Adil Kadyrzhanov

Personal information
- Full name: Adil Ruslanovich Kadyrzhanov
- Date of birth: 14 July 2000 (age 24)
- Place of birth: Saratov, Russia
- Height: 1.79 m (5 ft 10 in)
- Position(s): Defensive midfielder

Team information
- Current team: FC Dordoi Bishkek

Youth career
- Dordoi Bishkek

Senior career*
- Years: Team / Apps / (Gls)
- 2019–2022: Alga Bishkek / 45 / (2)
- 2023–: Dordoi Bishkek / 23 / (0)

International career^{‡}
- 2023–: Kyrgyzstan / 3 / (0)

= Adil Kadyrzhanov =

Kyrgyzstani footballer

Adil Ruslanovich Kadyrzhanov (Адыл Кадыржанов; Адиль Русланович Кадыржанов; born 14 July 2000) is a football player who plays as a defensive midfielder for Dordoi Bishkek.
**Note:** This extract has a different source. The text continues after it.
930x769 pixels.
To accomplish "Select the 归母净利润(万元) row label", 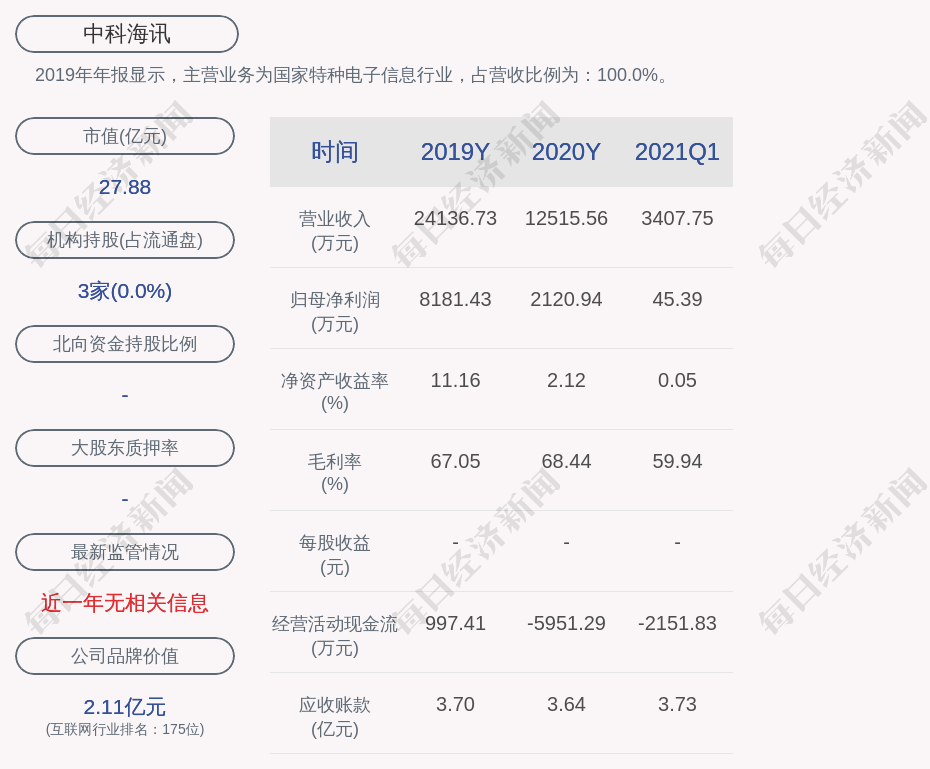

Born in Russia, he represents the Kyrgyzstan national team.

==International career==
Kadyrzhanov made his debut for the senior Kyrgyzstan national team on 25 December 2023 in a friendly against Uzbekistan.

He was included in Kyrgyzstan's squad for the 2023 AFC Asian Cup.